Dopaminergic Therapy for Motor Symptoms in Early Parkinson’s Disease
In the November 16, 2021 issue of Neurology, the AAN Guideline Subcommittee published a practice guideline on dopaminergic therapy for motor symptoms in early Parkinson’s disease. Practice recommendations were generated by an international multidisciplinary panel, based on findings from a systematic review and following an Institute of Medicine complaint process to ensure transparency and patient engagement. Focusing on people with PD in the early stages, studies comparing the efficacy of dopamine agonists, levodopa, monoamine oxidase type B inhibitors and catechol-O-methyltransferase inhibitors to treat motor symptoms were included. The guideline sought to answer eight specific clinical questions, and synthesized data from 59 clinical studies. Twenty treatment recommendations were made.
Using the Unified Parkinson’s Disease Rating Scale part III as the preferred outcome measure, and a minimal clinically important difference of 3 points, data from comparative trials supported significantly greater motor improvement with levodopa than dopamine agonists at one, two, four and five years.

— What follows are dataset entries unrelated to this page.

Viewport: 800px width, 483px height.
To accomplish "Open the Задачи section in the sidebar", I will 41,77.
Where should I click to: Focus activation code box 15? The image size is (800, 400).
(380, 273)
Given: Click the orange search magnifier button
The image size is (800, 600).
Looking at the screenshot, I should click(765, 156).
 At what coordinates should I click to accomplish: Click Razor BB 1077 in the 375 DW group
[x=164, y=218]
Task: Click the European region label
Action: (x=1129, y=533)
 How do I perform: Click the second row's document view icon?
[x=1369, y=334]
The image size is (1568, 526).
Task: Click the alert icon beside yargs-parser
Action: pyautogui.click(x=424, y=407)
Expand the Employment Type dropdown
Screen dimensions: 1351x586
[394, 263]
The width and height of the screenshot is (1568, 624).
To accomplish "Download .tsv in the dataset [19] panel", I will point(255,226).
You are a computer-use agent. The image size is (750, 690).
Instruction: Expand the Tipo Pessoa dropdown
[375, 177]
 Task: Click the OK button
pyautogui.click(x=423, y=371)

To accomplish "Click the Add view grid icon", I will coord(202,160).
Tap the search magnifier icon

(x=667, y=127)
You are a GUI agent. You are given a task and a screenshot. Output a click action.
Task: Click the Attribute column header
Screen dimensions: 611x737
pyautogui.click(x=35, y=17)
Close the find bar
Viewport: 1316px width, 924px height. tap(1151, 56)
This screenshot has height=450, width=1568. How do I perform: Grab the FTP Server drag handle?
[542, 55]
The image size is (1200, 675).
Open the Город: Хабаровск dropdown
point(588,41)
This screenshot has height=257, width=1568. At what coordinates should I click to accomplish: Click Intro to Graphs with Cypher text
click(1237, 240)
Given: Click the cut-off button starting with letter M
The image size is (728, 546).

The risk of dyskinesia was higher with levodopa than dopamine agonists at two, three, four and five years. Minimal differences in efficacy and adverse effects were found in comparative trials of different formulations of dopamine agonists and in trials comparing long-acting versus immediate release levodopa. Dopamine agonists were more likely to cause impulse control disorders than levodopa, used either alone or in combination with levodopa.
Based on analysis of the evidence, the panel stated that clinicians should recommend levodopa as the initial preferential dopaminergic therapy in patients with early PD who seek treatment for motor symptoms, and that clinicians should avoid prescribing dopamine agonists to patients at higher risk of medication related adverse effects, including individuals greater than 70 years of age, and patients with a history of ICDs, pre-existing cognitive impairment, excessive daytime sleepiness, or hallucinations. Although there was no evidence to support superiority of one formulation of levodopa over another, the panel recommended that immediate release levodopa should be initially prescribed in early disease rather than controlled release levodopa or levodopa/carbidopa/entacapone.
Clinicians are encouraged to prescribe the lowest effective dose that provides symptomatic benefit to minimize the risk of dyskinesia. Guidance is provided on prescribing dopamine agonists and how to appropriately monitor drug safety. Physicians are encouraged to integrate patient preferences concerning formulation, mode of administration and cost when prescribing dopamine agonists, and to monitor for dopamine agonist withdrawal syndrome when discontinuing treatment. Regarding the use of MAO-B inhibitors, clinicians should counsel patients that levodopa provides greater monitor benefit, but may consider prescribing MAO-B inhibitors as initial therapy for mild motor symptoms in early PD.
These guidelines did not address the use of nonpharmacological treatments or disease modification in early PD, or the treatment of non-motor symptoms. Future research should prioritize improving our understanding of how genetics influence treatment response in early PD, and if new methods which provide stable levodopa plasma levels can delay dyskinesia onset.